High School Graduates Projections
  • Ten states in America produce 56% of all high school graduates. The highest-producing states in 2019 were California (485K), Texas (374K), and Florida (220K), accounting for 28.6% of all high school graduates that year. Based on projections, these three states will account for 1.15M high school graduates in 2025, representing 29.2% of the total. By 2037, CA, TX, and FL will account for just over 30% of all high school graduates produced in America.
  • When comparing HS graduate production in 2019 to the projections for 2037, 74% of the states in America (37 out of 50) are projected to graduate fewer high school graduates in 2037 than they did in 2019. Illinois is predicted to have the largest percentage decrease of high school graduates at -24.2% (from 151,980 to 115,180), while California is predicted to lose the largest number from 2019 to 2037 (from 484,630 to 410,860, or -15.2%).
  • Out of the 13 states predicted to have increases over this time period, five are projected to have double-digit increases in graduates: North Dakota at 33.6% (from 7,260 to 9,700), Florida at 17.9% (from 219,550 to 258,920), Nevada at 15% (from 29,670 to 34,130), Idaho at 14% (from 20,430 to 23,280), and South Dakota at 13% (9,120 to 10,310). Aside from Florida, the other double-digit increase states are projected to have just over 77K graduates in 2037, which would account for just 2.2% of all high school graduates in 2037.
  • Regionally, six of the states with increases are located in the west region of the country, five are located in the south region of the country, and two are located in the midwest region. None of the states located in the northeast region are predicted to have an increase in high school graduates.
  • The visualization below shows the state-by-state trends. Inside each state box is the percentage increase/decrease that state is projected to experience when comparing 2019 productivity to predicted productivity in 2037. The color of the box is determined percentage lost/gained, ranging from Illinois at -24.2% in the darkest shade of red to North Dakota at 33.6% in the darkest shade of blue. 
  • Texas is at 4.3% growth, putting the state 8th overall, with an increase from 374,290 in 2019 to 390,280 in 2037. The projected highest productivity for Texas is in 2033 with 417,880 high school graduates, which would be an 11.6% gain from 2019 to 2033.

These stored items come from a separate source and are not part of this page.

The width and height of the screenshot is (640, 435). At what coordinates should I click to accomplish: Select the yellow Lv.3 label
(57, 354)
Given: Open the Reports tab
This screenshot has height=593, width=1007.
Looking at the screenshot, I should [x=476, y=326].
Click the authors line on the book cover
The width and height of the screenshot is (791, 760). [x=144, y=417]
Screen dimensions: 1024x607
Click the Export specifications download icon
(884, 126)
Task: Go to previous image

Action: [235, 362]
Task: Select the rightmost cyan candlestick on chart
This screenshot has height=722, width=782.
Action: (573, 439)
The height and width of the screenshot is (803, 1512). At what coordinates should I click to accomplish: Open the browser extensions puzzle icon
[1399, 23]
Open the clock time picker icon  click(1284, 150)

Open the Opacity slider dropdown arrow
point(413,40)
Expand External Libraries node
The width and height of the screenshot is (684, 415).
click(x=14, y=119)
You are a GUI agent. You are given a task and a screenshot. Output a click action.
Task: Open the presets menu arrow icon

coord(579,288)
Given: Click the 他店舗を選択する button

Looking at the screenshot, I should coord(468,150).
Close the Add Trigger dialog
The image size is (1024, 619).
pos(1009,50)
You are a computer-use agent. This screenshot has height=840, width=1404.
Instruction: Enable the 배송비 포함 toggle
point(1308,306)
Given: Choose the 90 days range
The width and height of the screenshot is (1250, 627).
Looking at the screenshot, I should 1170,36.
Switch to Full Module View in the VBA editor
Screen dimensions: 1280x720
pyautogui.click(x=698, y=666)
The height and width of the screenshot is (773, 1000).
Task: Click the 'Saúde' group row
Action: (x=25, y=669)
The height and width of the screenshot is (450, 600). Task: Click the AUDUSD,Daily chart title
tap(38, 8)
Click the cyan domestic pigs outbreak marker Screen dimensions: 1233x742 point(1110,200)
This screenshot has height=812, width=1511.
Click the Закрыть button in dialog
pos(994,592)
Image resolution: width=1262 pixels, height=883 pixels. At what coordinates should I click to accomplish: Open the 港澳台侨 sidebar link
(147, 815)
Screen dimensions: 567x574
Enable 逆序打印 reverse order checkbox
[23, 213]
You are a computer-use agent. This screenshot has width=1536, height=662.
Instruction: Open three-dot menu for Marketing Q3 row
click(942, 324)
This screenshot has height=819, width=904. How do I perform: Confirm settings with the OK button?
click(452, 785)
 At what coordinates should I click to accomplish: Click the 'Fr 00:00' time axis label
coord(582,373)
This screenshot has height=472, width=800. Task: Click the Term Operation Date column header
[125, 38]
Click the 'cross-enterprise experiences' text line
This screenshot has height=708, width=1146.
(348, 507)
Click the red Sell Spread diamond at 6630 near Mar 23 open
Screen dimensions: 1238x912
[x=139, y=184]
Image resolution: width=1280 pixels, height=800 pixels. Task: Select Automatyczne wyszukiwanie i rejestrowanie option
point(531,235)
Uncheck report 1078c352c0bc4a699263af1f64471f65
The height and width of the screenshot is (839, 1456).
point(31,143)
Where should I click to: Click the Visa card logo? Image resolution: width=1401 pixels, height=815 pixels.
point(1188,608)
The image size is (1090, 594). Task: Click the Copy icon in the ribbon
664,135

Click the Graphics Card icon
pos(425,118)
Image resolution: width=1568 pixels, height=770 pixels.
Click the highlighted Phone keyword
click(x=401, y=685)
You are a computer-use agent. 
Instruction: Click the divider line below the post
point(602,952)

NOTES: The location of state boxes is loosely associated with geographic location in the United States. This grid is meant to serve as an organizational structure only, as opposed to an accurate map. Hovering over each state will show the year-over-year projected change from 2019 vs 2037 for that state. Any annual percentage that is an increase from that state’s 2019 high school graduation levels will be shaded in blue above the horizontal “0%” line, and any percentage that is a decrease will be shaded in red below the horizontal “0%” line.

So What?

The high school graduate pipeline is one of the most crucial data points to consider as policymakers, higher education leaders, economic developers, etc. make plans for the future. Based on the WICHE projections, the class of 2026 will likely serve as the beginning of a long-term decline in high school graduates, as the “birth dearth” that started during the Great Recession in 2008 will start to impact the number of HS graduates in the US. Leading indicators such as birth rates, elementary school enrollment trends, dual credit, student migration patterns, and other variables will be examined in the coming blog posts as we seek a deeper understanding of the potential effects of these indicators on future enrollments in higher education institutions.